I like the independence. Usually on an expedition I am the single-handed medic. If it is a smallish group (10-12 people) I act as the trip leader as well, co-ordinating the activities of the group with the local ground staff.
In a large group (say 20-30 people) there tends to be a doctor and a UK leader sent along as staff, and in a really large group (60) there are two doctors as well as a UK leader.
I will never forget a trip I had to Kilimanjaro with a group of 60 participants. With 24 hours to go the other doctor became ill. Frantically I texted everyone I could think of who may have the skills to work with me up the mountain, asking them to come along. The best response I got was, ‘Congratulations. You win the prize for most interesting text message I’ve received this year. Unfortunately with 24-hour notice I cannot leave for Kenya.’
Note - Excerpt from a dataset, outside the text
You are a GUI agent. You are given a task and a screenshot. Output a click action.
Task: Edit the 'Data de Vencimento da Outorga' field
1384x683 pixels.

This left me as sole medic for a week with an extremely large group at altitude, which was quite some challenge!
It’s a really unusual career. This is the bit where I mention my pet penguin. I had a pet penguin named Jack the Gent. He was a Gentoo penguin although it was by no means certain that he was a Jack and not a Jacqueline. (Its very difficult to tell the sex of a penguin). When I worked in the Antarctic, I found him being attacked by a Skua (a scavenging bird) as he had a broken leg and couldn’t escape in his weakened state. It was horrible to watch and so I unloaded my backpack into a friends backpack and carried him back to our base. I splinted his leg with a wooden tongue depressor and it healed well. Fortunately we had plenty of fish on base and Jack thrived. He retuned to his penguin colony after some time, but for a while he used to follow me around the base squawking at my heels between the base buildings.
The work is obviously not for everyone. For those that like the outdoors and enjoy expedition type challenges it has most appeal. Many have expressed a desire to undertake similar work, but are uncertain of their abilities to cope in remote situations. The best example I have of a reaction is from one of the partners I work with. There was an opportunity to join me on one of the expeditions up a peak in the Atlas mountains, working with a small group, staying in tents and using mules to transport supplies. The older GP partner when asked if he would like to come along, replied that he would ‘rather work back to back after hours GP shifts over a bank holiday’ than be in a tent up a mountain!
Also, I don’t get enough sleep in this job!
Expedition medicine might not be suitable for me forever. I realize that for most of the expeditions I need to be physically fit, but as Ranulph Fiennes is planning on crossing the Antarctic age 68 I cant see why I wont be able to continue for many years to come.
But if I had to sum up the work in three words, they would be Challenging, Exhilarating and Inspiring: I would whole-hearted recommend it. To work on a successfully trip is an uplifting experience. For the group, it is often the hardest challenge they will face in their entire lives - climbing a particular mountain or cycling across a country. You are there to keep them safe and support them and often they will never forget you and the part you played.